BEGIN MATERIAL FOR THIS TASK

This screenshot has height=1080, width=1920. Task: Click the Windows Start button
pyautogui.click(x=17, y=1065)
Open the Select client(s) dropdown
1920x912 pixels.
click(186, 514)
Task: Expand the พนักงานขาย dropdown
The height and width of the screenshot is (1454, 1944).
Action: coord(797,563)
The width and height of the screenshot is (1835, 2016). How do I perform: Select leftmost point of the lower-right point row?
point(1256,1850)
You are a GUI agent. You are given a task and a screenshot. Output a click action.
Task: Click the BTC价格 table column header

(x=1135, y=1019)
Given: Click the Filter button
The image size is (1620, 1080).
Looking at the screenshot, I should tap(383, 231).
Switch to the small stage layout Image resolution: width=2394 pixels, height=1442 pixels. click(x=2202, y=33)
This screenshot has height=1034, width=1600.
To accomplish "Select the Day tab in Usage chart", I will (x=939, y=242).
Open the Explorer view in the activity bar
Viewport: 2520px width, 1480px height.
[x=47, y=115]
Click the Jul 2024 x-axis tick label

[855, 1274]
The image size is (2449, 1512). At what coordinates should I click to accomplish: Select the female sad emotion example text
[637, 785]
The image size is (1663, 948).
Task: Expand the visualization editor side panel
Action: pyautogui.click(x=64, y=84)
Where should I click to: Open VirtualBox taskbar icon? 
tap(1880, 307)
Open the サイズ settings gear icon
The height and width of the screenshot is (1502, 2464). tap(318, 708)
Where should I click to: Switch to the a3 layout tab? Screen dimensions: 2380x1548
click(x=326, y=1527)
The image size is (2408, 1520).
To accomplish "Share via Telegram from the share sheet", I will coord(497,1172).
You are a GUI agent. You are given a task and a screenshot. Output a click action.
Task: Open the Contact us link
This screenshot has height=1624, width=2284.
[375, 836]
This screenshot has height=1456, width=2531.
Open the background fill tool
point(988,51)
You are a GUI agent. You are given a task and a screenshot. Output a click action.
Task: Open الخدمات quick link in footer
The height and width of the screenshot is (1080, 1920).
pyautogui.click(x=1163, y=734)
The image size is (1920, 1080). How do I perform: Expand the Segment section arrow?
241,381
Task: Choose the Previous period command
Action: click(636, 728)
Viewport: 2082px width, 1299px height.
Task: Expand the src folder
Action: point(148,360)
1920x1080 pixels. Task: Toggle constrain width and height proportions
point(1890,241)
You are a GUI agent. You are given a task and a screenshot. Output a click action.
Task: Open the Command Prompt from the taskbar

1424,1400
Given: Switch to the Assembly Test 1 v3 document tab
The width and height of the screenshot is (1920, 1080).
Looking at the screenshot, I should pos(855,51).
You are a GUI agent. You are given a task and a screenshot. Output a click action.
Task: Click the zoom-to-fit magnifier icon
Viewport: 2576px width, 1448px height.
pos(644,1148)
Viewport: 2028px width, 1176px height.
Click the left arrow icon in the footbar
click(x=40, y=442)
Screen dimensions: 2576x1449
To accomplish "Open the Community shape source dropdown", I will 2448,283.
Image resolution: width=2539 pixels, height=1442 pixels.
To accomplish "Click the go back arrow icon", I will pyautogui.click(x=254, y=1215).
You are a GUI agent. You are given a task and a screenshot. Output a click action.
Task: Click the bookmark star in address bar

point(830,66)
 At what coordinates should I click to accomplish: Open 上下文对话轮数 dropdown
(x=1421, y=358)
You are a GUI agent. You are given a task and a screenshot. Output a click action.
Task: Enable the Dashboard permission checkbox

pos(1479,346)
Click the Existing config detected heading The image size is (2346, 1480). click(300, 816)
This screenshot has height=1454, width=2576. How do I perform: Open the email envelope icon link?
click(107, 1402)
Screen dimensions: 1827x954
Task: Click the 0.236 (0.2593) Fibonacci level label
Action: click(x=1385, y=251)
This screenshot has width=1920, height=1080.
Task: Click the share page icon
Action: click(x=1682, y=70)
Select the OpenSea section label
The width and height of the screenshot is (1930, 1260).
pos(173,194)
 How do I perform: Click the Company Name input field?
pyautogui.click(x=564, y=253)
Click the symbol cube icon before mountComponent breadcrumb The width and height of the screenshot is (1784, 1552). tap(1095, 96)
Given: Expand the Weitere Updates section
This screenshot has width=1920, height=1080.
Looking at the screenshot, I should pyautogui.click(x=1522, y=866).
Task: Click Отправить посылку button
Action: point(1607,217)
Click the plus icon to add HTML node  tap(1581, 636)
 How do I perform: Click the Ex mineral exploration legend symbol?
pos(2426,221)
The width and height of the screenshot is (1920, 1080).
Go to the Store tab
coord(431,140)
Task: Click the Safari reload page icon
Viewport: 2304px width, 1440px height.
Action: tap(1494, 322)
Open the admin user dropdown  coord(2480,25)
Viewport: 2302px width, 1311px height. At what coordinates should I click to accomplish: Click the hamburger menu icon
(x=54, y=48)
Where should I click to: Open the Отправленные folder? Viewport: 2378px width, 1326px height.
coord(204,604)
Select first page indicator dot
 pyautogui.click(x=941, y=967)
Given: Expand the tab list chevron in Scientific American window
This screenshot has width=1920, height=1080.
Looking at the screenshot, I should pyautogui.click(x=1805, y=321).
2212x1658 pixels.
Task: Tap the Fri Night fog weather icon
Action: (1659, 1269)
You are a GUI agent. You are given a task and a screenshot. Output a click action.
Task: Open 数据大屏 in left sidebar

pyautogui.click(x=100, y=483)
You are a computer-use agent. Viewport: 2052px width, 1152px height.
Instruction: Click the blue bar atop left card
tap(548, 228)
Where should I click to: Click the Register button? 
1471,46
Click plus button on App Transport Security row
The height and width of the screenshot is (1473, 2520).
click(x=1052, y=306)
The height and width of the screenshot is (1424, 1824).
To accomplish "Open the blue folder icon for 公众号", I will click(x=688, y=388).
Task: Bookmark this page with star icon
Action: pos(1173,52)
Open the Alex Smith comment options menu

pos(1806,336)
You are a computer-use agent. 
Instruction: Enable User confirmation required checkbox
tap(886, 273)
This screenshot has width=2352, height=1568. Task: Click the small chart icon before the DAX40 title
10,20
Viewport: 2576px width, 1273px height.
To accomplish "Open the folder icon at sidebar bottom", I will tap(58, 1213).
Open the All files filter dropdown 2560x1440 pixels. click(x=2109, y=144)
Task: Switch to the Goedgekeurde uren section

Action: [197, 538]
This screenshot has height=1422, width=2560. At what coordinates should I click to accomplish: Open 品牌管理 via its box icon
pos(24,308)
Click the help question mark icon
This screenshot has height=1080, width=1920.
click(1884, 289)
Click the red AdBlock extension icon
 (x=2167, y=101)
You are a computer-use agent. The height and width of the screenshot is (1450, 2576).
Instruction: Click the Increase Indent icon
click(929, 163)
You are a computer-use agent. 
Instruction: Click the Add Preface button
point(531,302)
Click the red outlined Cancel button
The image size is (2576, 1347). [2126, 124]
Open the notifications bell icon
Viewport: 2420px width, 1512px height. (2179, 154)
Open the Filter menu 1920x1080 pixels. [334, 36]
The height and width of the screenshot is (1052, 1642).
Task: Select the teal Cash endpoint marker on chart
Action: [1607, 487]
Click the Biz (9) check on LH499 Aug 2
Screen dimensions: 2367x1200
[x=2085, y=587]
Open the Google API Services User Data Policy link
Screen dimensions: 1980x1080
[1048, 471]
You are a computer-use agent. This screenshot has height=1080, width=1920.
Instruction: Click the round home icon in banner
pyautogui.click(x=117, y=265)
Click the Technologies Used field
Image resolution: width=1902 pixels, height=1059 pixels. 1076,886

END MATERIAL FOR THIS TASK

WHAT NEEDS TO BE DONE: From the data above, reproduce word for word the lines running from the line with "Click the Existing" to the line with "Click the symbol", ends included.

RESPONSE TO THE EXERCISE:
Click the Existing config detected heading The image size is (2346, 1480). click(300, 816)
This screenshot has height=1454, width=2576. How do I perform: Open the email envelope icon link?
click(107, 1402)
Screen dimensions: 1827x954
Task: Click the 0.236 (0.2593) Fibonacci level label
Action: click(x=1385, y=251)
This screenshot has width=1920, height=1080.
Task: Click the share page icon
Action: click(x=1682, y=70)
Select the OpenSea section label
The width and height of the screenshot is (1930, 1260).
pos(173,194)
 How do I perform: Click the Company Name input field?
pyautogui.click(x=564, y=253)
Click the symbol cube icon before mountComponent breadcrumb The width and height of the screenshot is (1784, 1552). tap(1095, 96)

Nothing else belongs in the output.